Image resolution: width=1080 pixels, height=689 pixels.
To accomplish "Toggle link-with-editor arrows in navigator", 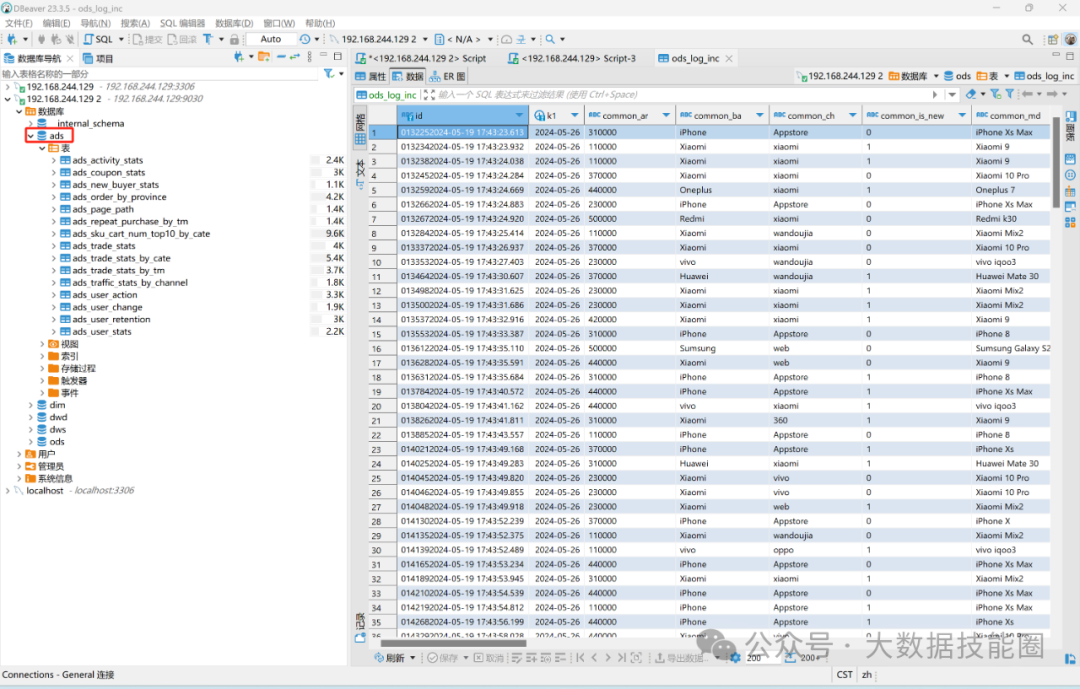I will click(296, 58).
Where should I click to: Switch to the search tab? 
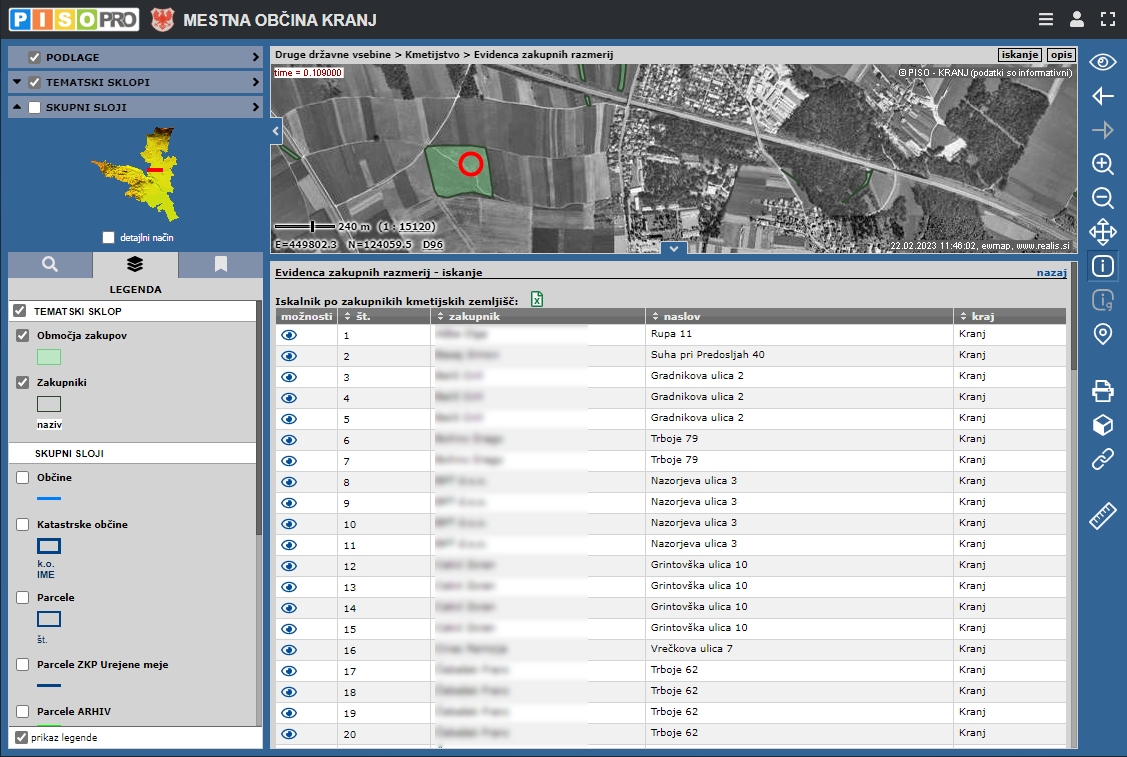coord(50,265)
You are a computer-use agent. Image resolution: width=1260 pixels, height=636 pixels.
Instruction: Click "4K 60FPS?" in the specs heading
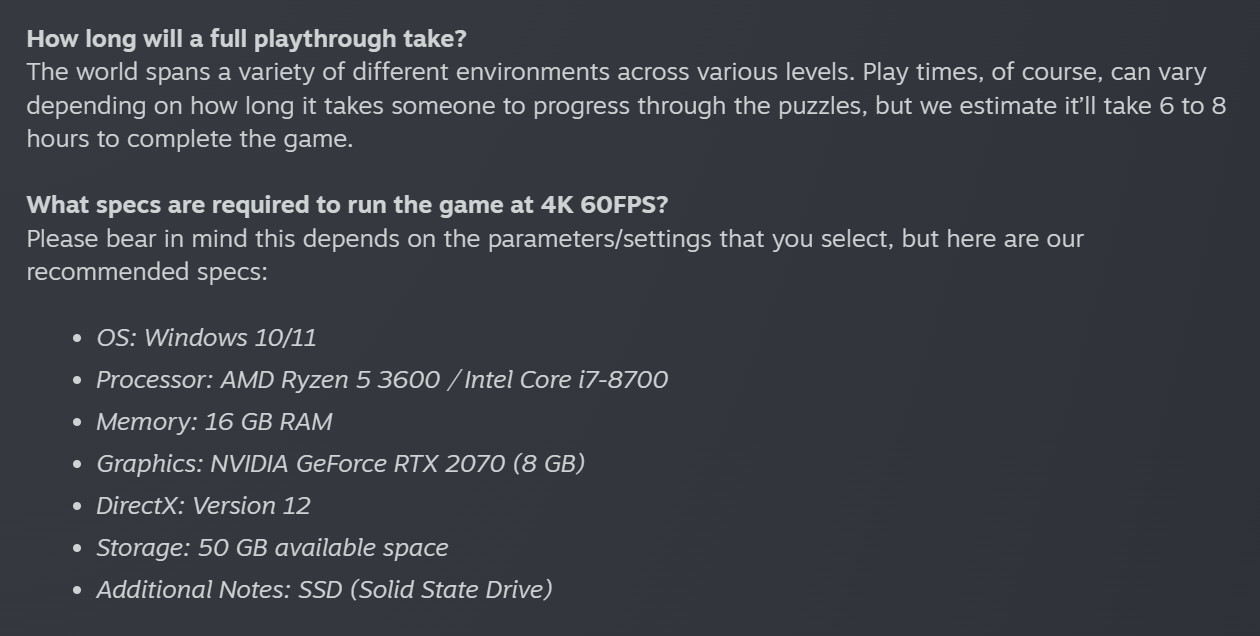point(604,205)
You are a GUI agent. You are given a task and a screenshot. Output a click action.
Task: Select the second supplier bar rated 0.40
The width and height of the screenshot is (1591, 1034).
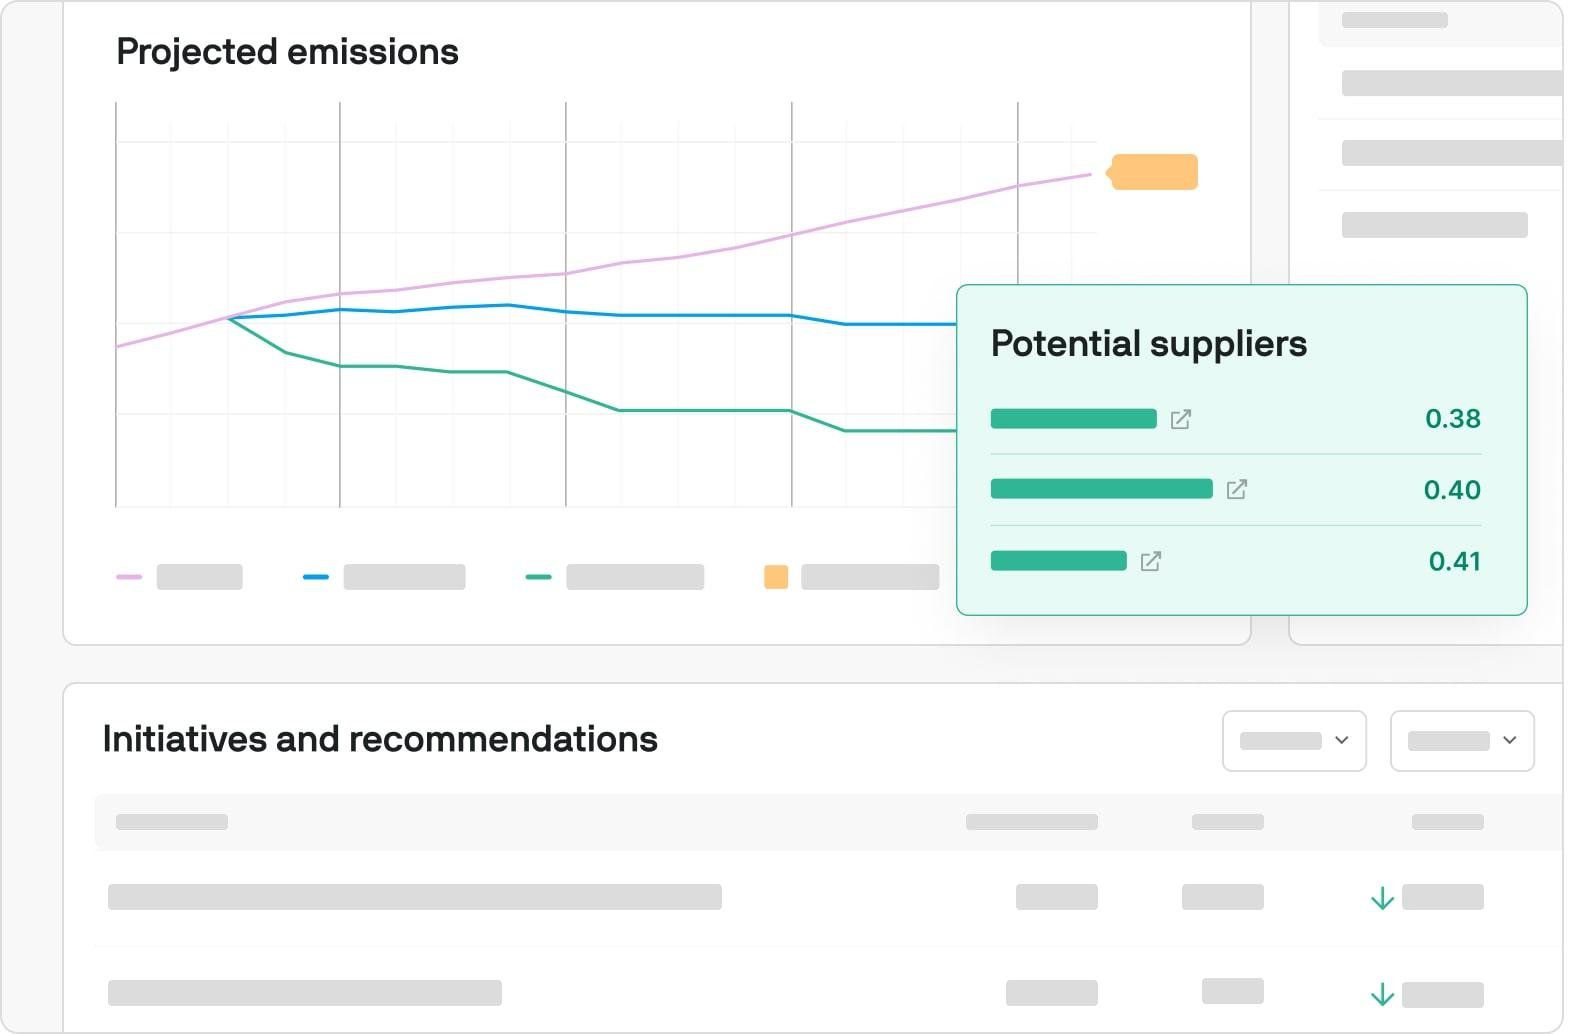1101,489
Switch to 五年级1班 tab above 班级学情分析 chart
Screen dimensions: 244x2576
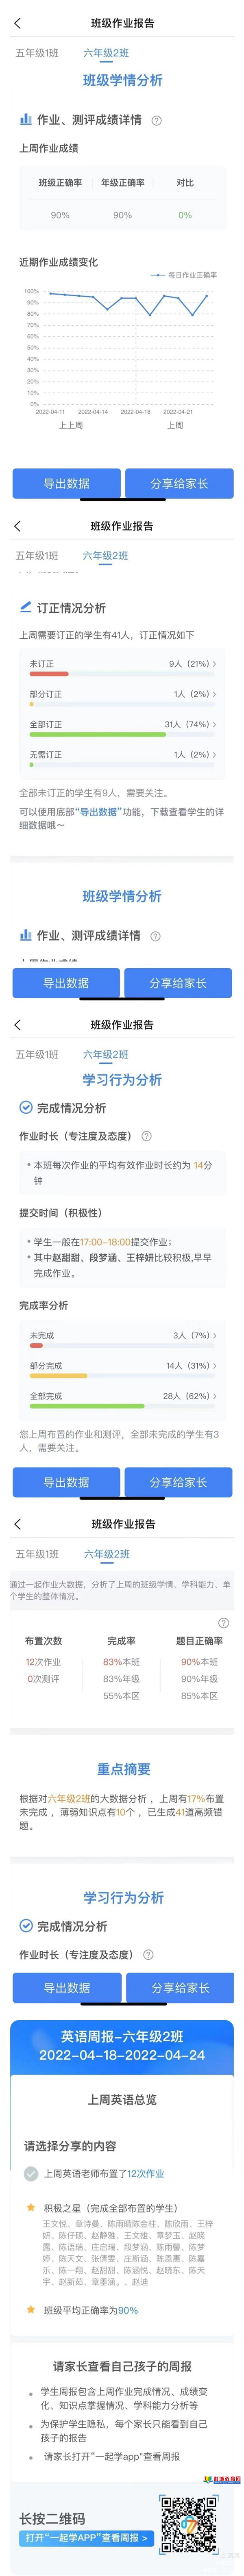[x=37, y=53]
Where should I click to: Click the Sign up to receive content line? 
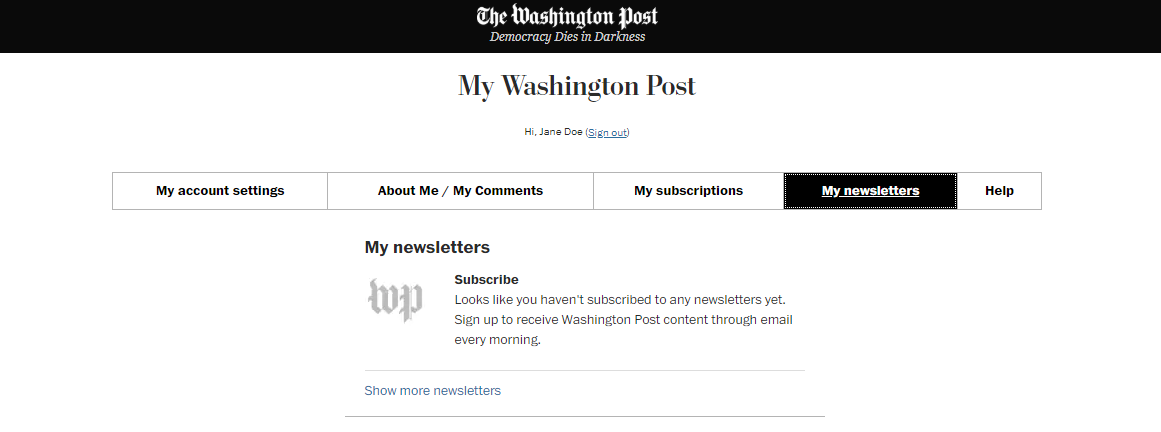point(623,320)
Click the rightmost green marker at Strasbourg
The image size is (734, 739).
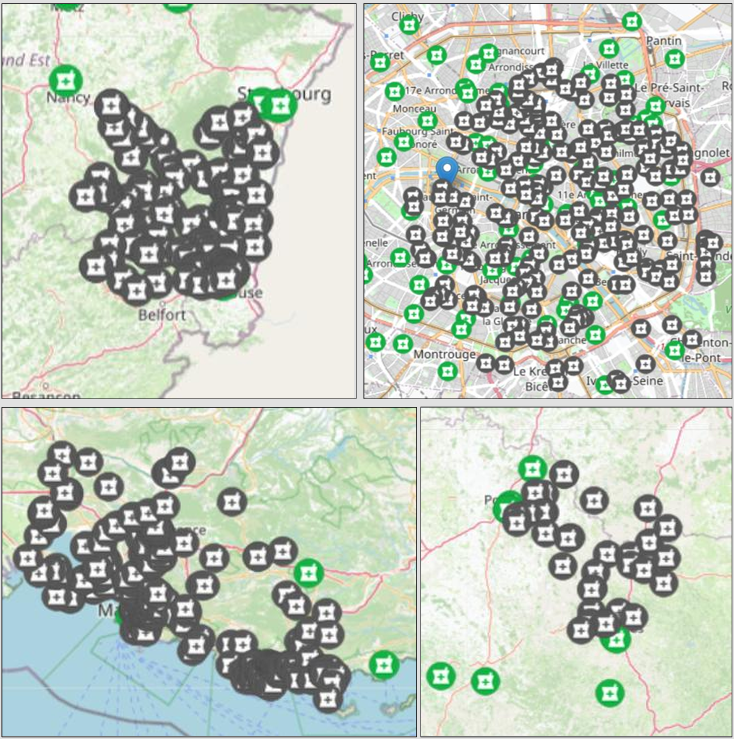tap(281, 105)
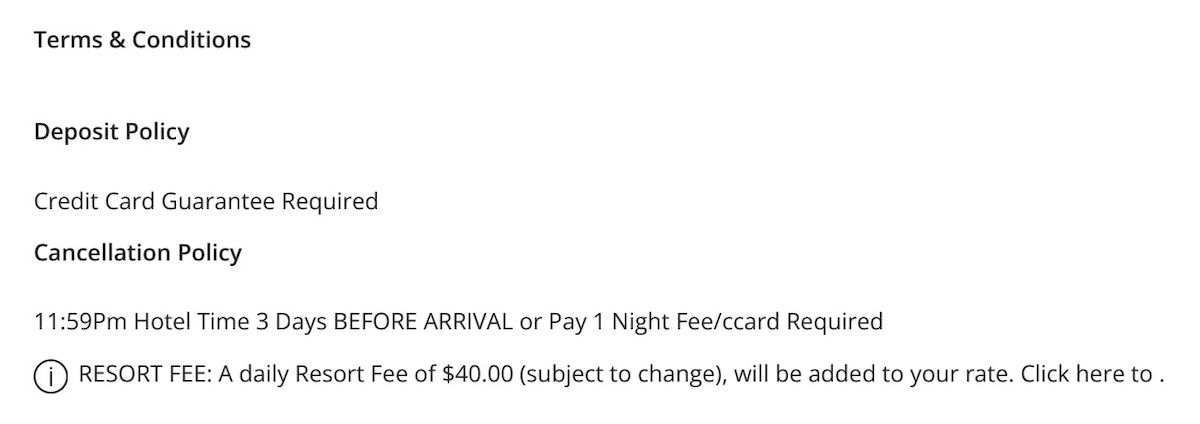This screenshot has height=424, width=1200.
Task: Select the Cancellation Policy heading
Action: pyautogui.click(x=138, y=253)
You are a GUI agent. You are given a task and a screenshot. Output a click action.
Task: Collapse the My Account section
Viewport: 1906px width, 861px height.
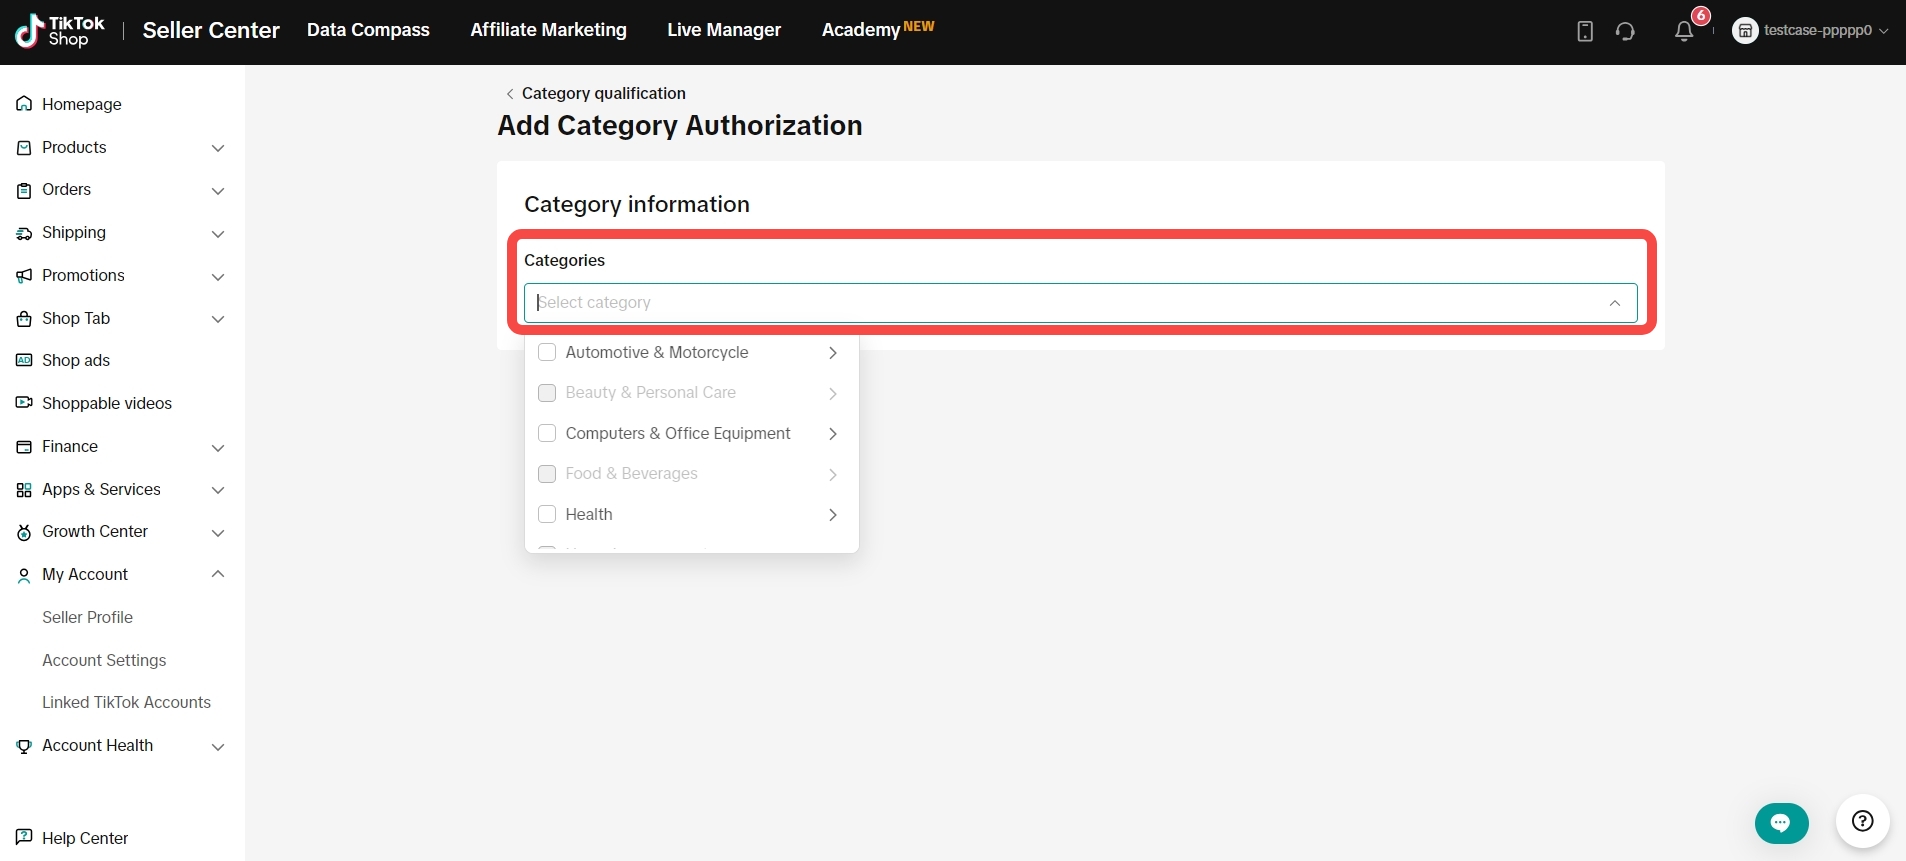click(217, 574)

◆ ◆ ◆ ◆

Repeat exactly the lines from the one containing "The image size is (734, 739)." through the last line of the records above, both included, and leave out the pictures.

- _The completed task_
The image size is (734, 739).
tap(281, 105)
This screenshot has height=424, width=1200.
Task: Select the Cancellation Policy heading
Action: pyautogui.click(x=138, y=253)
You are a GUI agent. You are given a task and a screenshot. Output a click action.
Task: Collapse the My Account section
Viewport: 1906px width, 861px height.
click(217, 574)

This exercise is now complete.